Человек этот родился в российском городе Сочи, жил в российском же Нальчике, но у него голландский паспорт, а свои исследования он проводит в Университете Манчестера. Говорят, что поздравительная телеграмма от Владимира Путина пришла к нобелевскому лауреату с небольшим опозданием. Судя по всему, у сотрудников его аппарата, подбиравших формулировки для поздравления, возникли те же самые вопросы.
Кем были советские ученые, чем жила советская наука, мы более или менее знали. Академия наук СССР — это был великолепный, без всякой иронии, институт развития научно-технической мысли. Советские физическая, математическая научные школы гремели, в хорошем смысле этого слова, на весь мир.

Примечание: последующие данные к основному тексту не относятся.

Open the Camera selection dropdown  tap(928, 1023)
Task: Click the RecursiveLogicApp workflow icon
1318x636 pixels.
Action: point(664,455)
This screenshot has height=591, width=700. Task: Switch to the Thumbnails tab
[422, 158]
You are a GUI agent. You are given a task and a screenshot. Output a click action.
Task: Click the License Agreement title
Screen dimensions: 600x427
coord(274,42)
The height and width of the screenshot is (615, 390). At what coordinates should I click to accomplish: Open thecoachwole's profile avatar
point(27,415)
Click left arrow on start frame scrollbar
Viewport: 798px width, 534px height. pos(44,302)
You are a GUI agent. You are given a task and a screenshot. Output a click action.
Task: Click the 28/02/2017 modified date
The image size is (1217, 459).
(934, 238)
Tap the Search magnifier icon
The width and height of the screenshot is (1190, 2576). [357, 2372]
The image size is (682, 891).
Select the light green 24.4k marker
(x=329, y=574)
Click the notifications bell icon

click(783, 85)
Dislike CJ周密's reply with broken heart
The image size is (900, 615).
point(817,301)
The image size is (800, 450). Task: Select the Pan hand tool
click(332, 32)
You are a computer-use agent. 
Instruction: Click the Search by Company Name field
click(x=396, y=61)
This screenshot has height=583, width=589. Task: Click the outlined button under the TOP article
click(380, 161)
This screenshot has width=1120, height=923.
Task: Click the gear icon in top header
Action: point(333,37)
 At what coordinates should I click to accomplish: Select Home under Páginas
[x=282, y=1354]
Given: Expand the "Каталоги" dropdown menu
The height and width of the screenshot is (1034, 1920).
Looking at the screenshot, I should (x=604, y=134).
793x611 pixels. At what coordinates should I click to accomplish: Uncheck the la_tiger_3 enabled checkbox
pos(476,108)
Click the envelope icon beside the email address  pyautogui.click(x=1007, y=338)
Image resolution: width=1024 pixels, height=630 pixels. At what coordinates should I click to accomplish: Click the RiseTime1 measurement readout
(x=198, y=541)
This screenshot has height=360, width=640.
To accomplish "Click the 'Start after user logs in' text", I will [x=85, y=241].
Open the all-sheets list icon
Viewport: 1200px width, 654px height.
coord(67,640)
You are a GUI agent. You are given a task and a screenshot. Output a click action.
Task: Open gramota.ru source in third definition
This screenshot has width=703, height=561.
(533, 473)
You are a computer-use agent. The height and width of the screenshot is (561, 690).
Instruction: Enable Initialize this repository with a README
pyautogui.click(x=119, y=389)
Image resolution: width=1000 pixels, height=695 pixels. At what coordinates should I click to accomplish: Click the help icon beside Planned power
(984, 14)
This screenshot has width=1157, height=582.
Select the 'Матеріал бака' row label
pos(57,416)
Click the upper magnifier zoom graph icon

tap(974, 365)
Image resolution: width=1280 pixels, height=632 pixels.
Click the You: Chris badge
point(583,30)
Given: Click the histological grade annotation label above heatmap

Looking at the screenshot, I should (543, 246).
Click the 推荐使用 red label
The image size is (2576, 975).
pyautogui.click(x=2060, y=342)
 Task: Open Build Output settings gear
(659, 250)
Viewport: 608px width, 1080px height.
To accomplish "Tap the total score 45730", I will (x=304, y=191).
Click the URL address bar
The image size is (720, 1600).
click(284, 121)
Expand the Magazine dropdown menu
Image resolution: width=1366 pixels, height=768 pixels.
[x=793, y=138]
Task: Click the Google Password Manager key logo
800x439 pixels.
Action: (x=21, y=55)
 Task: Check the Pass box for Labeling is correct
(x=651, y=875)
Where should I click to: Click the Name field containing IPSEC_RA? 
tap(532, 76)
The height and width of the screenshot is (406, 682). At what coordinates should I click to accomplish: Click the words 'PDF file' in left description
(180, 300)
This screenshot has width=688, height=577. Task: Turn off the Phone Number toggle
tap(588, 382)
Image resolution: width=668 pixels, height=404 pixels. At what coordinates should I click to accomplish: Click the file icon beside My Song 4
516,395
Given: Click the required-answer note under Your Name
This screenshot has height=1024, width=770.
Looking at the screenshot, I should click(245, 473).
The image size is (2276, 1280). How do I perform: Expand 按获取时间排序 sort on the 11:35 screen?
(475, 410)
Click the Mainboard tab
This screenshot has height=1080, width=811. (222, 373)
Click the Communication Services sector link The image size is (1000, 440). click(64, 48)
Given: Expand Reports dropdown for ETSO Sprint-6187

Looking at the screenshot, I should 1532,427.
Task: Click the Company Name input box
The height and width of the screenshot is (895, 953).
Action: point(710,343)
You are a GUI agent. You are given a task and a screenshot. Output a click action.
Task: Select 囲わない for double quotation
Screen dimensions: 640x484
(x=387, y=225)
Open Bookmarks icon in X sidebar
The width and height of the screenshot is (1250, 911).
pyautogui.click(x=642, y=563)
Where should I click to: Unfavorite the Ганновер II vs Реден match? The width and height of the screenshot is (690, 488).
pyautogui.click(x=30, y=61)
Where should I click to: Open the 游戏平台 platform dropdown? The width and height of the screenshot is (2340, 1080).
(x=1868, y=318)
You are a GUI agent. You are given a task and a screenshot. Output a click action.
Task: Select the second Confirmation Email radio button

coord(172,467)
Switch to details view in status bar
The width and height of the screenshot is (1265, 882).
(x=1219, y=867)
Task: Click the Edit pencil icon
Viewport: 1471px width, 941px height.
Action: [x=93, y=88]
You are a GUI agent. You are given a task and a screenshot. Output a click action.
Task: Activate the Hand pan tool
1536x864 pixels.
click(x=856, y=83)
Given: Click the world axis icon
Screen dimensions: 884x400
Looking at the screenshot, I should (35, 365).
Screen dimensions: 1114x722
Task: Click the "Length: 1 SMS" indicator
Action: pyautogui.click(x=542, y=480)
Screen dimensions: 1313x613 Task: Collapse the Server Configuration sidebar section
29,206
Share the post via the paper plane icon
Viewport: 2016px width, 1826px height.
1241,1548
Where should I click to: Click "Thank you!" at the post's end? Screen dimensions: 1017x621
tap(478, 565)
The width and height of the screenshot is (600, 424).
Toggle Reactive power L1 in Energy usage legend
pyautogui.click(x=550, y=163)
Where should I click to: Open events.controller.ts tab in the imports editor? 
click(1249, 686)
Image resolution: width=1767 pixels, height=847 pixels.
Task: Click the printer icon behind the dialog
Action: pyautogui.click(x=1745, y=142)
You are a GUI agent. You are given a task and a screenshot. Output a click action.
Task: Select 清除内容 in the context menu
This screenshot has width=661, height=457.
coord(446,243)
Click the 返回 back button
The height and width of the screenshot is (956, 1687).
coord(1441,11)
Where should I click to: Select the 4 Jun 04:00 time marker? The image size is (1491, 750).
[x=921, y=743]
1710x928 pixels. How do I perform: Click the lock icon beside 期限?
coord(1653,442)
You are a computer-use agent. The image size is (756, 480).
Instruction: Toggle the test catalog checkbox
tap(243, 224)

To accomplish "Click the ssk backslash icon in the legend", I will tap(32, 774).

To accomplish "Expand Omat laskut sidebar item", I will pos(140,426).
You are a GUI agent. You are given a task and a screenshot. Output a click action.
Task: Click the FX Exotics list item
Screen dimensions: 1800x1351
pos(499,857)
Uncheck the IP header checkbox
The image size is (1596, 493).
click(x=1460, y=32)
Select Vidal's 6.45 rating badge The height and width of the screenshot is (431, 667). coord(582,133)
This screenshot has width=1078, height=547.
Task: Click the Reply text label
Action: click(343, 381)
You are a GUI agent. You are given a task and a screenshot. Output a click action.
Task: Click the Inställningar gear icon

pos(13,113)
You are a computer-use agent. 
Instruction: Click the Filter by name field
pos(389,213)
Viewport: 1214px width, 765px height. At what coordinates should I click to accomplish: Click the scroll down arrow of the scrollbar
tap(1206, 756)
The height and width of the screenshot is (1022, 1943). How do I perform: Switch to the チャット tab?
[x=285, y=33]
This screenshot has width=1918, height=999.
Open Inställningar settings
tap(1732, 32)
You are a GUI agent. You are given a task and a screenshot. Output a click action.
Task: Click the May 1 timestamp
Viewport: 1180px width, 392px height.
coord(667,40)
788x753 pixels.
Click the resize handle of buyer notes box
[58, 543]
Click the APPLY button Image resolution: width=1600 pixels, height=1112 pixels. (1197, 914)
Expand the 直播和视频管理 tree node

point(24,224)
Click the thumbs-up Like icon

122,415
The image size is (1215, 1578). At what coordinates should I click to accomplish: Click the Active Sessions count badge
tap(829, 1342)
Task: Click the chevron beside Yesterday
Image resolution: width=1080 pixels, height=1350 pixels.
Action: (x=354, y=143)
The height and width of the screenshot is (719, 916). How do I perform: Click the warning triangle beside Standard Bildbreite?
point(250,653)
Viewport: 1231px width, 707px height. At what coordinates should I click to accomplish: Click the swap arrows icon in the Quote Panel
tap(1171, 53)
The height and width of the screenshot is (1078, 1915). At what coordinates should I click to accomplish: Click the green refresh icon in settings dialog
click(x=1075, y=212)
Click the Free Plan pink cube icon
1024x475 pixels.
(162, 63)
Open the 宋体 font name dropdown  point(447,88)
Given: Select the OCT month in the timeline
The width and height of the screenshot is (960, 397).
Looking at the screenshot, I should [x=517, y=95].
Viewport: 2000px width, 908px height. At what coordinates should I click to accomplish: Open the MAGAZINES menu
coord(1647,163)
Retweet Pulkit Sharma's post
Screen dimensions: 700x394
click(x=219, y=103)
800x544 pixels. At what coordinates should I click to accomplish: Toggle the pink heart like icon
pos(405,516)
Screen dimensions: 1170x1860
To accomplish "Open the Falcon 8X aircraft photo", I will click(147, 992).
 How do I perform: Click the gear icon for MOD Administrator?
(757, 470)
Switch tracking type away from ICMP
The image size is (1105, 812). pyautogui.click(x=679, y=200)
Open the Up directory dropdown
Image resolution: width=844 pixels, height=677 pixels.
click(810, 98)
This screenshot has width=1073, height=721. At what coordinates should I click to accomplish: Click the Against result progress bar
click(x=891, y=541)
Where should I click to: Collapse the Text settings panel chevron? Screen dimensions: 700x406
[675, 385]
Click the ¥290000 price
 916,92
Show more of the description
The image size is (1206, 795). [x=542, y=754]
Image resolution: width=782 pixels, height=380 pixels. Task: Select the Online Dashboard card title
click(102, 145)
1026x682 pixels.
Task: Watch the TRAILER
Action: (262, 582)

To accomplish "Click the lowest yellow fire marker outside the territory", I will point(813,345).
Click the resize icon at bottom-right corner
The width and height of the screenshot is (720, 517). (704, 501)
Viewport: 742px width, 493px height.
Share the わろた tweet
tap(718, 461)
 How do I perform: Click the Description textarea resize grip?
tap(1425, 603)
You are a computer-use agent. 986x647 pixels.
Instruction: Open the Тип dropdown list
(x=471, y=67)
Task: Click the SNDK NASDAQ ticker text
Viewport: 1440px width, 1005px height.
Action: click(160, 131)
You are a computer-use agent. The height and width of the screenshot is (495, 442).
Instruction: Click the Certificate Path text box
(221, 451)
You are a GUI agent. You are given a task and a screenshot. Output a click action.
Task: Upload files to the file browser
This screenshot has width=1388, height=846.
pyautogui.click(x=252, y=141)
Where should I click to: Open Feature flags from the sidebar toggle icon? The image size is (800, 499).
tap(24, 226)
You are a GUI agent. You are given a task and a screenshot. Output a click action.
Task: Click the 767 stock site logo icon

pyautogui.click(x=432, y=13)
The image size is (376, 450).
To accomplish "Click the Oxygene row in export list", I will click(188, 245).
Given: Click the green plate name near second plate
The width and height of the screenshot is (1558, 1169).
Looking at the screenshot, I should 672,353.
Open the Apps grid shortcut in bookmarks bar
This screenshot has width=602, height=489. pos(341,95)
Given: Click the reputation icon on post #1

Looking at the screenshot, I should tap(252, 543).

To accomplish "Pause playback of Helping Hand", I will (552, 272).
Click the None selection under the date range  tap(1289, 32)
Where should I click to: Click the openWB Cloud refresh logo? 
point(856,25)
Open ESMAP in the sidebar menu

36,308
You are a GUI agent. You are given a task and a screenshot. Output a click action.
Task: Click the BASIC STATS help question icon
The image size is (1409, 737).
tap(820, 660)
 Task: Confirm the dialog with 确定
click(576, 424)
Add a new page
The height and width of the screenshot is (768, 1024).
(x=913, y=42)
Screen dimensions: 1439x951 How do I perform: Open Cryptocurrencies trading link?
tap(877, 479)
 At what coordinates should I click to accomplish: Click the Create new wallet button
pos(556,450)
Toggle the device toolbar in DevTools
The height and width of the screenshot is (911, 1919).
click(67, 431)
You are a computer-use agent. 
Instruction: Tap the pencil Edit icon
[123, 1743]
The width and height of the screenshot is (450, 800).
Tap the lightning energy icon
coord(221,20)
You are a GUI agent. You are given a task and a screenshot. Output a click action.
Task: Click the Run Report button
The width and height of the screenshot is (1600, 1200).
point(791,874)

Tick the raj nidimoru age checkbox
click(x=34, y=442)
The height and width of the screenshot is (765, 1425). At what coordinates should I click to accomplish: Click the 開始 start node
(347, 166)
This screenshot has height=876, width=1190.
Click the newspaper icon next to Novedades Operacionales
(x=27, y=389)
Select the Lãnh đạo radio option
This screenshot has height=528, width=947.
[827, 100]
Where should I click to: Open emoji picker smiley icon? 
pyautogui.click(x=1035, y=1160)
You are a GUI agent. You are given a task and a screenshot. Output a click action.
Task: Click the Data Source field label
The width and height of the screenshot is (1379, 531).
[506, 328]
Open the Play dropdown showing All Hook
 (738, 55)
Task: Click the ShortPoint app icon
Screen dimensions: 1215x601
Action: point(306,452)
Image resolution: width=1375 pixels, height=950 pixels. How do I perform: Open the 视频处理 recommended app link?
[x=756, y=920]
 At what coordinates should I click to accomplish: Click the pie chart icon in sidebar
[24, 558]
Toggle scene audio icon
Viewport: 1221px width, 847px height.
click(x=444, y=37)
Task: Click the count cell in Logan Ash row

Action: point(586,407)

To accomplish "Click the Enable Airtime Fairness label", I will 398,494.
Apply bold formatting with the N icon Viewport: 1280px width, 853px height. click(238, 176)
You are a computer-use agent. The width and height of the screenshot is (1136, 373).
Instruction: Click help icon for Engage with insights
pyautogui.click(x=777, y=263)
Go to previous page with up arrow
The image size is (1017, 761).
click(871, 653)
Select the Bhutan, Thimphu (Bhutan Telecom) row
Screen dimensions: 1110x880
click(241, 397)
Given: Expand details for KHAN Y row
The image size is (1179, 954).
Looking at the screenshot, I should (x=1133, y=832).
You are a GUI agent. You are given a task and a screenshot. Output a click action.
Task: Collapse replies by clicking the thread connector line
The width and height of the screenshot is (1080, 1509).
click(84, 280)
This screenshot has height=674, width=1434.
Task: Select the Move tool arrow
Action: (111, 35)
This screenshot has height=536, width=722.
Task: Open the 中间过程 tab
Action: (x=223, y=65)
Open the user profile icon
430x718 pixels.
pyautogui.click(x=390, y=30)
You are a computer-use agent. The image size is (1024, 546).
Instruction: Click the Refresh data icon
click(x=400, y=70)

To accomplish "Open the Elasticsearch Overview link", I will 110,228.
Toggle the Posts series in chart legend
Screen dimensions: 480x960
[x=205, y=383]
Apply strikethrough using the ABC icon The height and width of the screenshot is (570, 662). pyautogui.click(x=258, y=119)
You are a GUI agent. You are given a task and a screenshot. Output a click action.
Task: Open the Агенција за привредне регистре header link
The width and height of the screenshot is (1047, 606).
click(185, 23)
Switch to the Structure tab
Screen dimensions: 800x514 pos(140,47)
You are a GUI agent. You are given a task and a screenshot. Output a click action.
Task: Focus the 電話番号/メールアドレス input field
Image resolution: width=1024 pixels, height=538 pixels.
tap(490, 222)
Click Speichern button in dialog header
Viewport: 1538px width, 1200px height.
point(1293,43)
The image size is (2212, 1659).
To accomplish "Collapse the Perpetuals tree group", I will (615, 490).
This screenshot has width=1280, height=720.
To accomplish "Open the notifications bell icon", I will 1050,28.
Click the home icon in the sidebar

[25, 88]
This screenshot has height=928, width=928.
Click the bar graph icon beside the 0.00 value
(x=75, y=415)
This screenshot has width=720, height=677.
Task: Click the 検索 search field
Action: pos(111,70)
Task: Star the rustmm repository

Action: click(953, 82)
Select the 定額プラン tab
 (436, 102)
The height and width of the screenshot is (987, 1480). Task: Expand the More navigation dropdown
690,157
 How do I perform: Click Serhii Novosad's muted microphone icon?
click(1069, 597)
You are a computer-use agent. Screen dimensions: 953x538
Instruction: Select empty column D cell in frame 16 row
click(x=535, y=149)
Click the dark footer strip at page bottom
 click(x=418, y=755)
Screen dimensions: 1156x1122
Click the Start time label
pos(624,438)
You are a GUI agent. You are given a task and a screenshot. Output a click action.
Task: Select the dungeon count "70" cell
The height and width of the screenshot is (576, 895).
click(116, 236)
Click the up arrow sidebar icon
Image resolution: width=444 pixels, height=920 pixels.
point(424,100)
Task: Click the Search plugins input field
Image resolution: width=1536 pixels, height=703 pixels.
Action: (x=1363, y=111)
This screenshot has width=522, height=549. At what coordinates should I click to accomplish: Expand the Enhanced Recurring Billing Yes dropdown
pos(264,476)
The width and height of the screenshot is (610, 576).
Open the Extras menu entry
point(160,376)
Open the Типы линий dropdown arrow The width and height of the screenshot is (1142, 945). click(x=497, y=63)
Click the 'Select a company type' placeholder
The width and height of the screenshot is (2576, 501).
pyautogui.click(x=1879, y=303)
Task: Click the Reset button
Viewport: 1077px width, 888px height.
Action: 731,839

Новые знания, полученные фундаментальной наукой, служили хорошей основой для прикладных исследований, которыми занималась огромная сеть отраслевых НИИ, конструкторских бюро, опытных заводов. Около 30 % НИОКР внедрялось в народное хозяйство.
В силу политического устройства страны разработки ученых были на 75 % востребованы военно-промышленным комплексом. Советское государство получало очень хорошие космические корабли, самолеты и танки, а простые люди — плохие автомобили, телевизоры и магнитофоны. Тем не менее советских ученых, инженеров и конструкторов любили и уважали. Будни отечественного научного поиска были воспеты кинематографом и литературой: «Утро этого дня в лаборатории № 2 ничем не отличалось от обычного. Было душно, мужчины работали в рубашках: Бочкарев принес букетик ландышей и поставил в колбочку старшей лаборантке Зиночке. Пеленгаторы атмосфериков отметили грозу, идущую с северо-востока со скоростью двадцать километров в час. Матвеев включил регистраторы» (Даниил Гранин, «Иду на грозу»).
С тех пор минуло два десятилетия. Автомобили, сделанные по российским лекалам, по-прежнему плохие, космические же корабли и военные самолеты все еще достойны уважения. А что стало с наукой и с учеными за 20 лет?
В 1991 г. после распада СССР в российской науке началось, как говаривал Остап Бендер, «альпийское нищенство». Казалось, что в стране все встало с ног на голову. Еще многие помнят, как в те годы на площади Гагарина в Москве, неподалеку от здания президиума Российской академии наук, правопреемницы знаменитой советской Академии, возник стихийный вещевой рынок. На нем воспитанники советской научной школы, на глазах превратившиеся из интеллектуальной элиты в маргиналов, осваивали новую для себя профессию торговцев ширпотребом.